I am a Roman Catholic and believe in angels, so I would like to know more about angels and their characteristics. It would be very useful if answers are related with biblical comparisons.

  • What is an angel?
  • What is their purpose?
  • Where they will be?
  • How many are there?
  • What do they look like (a spirit/physical body)?
  • You may wish to start here Angels | New Advent.
    – user13992
    Oct 23, 2014 at 5:14
  • 3
    This is too broad - it's got too many subpoints. What research have you done before now?
    – curiousdannii
    Oct 23, 2014 at 10:53
  • Read St. Thomas Aquinas's Treatise on the Angels from his Summa Theologica.
    – Geremia
    Oct 25, 2014 at 3:07

1 Answer 1


A thorough answer would occupy volumes as this article shows: Angels | New Advent. The following serves as an introduction

A good summary and introduction is found in the Catechism of the catholic Church 328-336. In part (sans footnotes)


The existence of angels - a truth of faith

328 The existence of the spiritual, non-corporeal beings that Sacred Scripture usually calls "angels" is a truth of faith. The witness of Scripture is as clear as the unanimity of Tradition.

Who are they?

329 St. Augustine says: "'Angel' is the name of their office, not of their nature. If you seek the name of their nature, it is 'spirit'; if you seek the name of their office, it is 'angel': from what they are, 'spirit', from what they do, 'angel.'" With their whole beings the angels are servants and messengers of God. Because they "always behold the face of my Father who is in heaven" they are the "mighty ones who do his word, hearkening to the voice of his word".

330 As purely spiritual creatures angels have intelligence and will: they are personal and immortal creatures, surpassing in perfection all visible creatures, as the splendor of their glory bears witness.

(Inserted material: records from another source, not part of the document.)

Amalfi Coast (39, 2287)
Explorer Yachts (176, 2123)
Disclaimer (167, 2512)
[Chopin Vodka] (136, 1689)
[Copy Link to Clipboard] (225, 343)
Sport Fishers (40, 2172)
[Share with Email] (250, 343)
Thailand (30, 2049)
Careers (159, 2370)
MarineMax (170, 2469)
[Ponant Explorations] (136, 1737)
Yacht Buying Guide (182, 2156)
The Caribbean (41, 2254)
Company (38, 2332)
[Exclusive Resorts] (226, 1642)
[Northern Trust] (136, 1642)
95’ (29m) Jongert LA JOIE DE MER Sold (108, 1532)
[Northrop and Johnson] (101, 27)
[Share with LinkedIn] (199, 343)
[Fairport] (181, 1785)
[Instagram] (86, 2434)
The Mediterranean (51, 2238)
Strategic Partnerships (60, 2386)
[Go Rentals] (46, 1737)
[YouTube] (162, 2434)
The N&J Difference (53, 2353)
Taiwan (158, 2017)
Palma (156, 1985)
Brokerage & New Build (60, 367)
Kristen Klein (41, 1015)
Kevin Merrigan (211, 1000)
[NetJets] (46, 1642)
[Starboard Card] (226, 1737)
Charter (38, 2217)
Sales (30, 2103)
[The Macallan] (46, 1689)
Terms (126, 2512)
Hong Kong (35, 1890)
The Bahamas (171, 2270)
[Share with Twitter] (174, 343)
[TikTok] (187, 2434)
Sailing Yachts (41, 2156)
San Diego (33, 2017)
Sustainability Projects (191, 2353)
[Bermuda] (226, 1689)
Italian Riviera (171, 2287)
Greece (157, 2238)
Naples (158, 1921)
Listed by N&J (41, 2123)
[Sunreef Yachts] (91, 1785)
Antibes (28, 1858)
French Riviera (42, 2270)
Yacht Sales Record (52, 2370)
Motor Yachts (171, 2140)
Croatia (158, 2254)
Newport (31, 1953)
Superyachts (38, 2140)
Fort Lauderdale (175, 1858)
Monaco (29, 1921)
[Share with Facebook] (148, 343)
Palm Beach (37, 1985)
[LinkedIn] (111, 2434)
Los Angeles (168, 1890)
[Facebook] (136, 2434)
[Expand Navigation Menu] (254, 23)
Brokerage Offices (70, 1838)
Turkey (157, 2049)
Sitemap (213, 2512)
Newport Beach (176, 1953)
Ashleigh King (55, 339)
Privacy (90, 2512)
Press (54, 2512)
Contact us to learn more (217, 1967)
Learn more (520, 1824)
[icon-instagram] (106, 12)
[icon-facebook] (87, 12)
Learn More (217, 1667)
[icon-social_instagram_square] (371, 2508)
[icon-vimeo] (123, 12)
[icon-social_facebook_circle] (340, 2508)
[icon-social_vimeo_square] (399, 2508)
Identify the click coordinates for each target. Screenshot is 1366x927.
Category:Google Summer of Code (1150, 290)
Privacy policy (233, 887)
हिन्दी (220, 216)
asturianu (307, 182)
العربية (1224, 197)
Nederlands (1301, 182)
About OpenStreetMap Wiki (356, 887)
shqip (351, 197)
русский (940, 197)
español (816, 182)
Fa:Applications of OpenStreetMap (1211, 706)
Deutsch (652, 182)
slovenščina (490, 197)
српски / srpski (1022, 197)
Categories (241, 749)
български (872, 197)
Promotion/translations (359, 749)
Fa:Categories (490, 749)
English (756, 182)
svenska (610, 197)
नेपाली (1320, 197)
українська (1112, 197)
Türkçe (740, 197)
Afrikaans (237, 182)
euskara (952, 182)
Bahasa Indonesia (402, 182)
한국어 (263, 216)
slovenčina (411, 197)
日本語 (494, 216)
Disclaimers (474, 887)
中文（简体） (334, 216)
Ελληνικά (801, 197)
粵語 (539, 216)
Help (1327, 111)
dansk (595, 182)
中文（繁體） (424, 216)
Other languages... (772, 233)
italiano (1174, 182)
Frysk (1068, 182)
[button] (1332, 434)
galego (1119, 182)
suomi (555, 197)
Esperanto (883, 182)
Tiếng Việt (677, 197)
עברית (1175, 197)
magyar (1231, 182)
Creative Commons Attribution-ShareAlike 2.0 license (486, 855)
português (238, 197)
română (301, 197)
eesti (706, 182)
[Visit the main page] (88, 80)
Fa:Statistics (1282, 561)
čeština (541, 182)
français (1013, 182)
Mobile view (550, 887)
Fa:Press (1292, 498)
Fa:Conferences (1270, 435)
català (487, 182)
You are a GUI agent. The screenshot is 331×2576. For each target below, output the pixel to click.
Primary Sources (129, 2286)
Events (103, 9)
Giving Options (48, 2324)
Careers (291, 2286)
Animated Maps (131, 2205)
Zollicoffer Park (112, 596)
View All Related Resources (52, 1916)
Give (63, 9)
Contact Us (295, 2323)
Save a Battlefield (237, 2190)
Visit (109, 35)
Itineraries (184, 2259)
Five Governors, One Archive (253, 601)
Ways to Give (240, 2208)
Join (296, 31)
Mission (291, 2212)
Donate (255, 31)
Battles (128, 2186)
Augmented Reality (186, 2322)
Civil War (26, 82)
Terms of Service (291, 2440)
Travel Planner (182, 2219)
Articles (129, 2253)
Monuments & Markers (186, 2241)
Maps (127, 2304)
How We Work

This answers but two of your bullet points

  • Where they will be? I do not understand. Their abode is the heavens but they go wherever God's want them to accomplish his will which is done in heaven.
  • How many are there?

I quote from the New Advent article

The number of angels

The number of the angels is frequently stated as prodigious (Daniel 7:10; Apocalypse 5:11; Psalm 67:18; Matthew 26:53). From the use of the word host (sabaoth) as a synonym for the heavenly army it is hard to resist the impression that the term "Lord of Hosts" refers to God's Supreme command of the angelic multitude (cf. Deuteronomy 33:2; 32:43; Septuagint). The Fathers see a reference to the relative numbers of men and angels in the parable of the hundred sheep (Luke 15:1-3), though this may seem fanciful. The Scholastics, again, following the treatise "De Coelesti Hierarchia" of St. Denis, regard the preponderance of numbers as a necessary perfection of the angelic host (cf. St. Thomas, Summa Theologica I:1:3).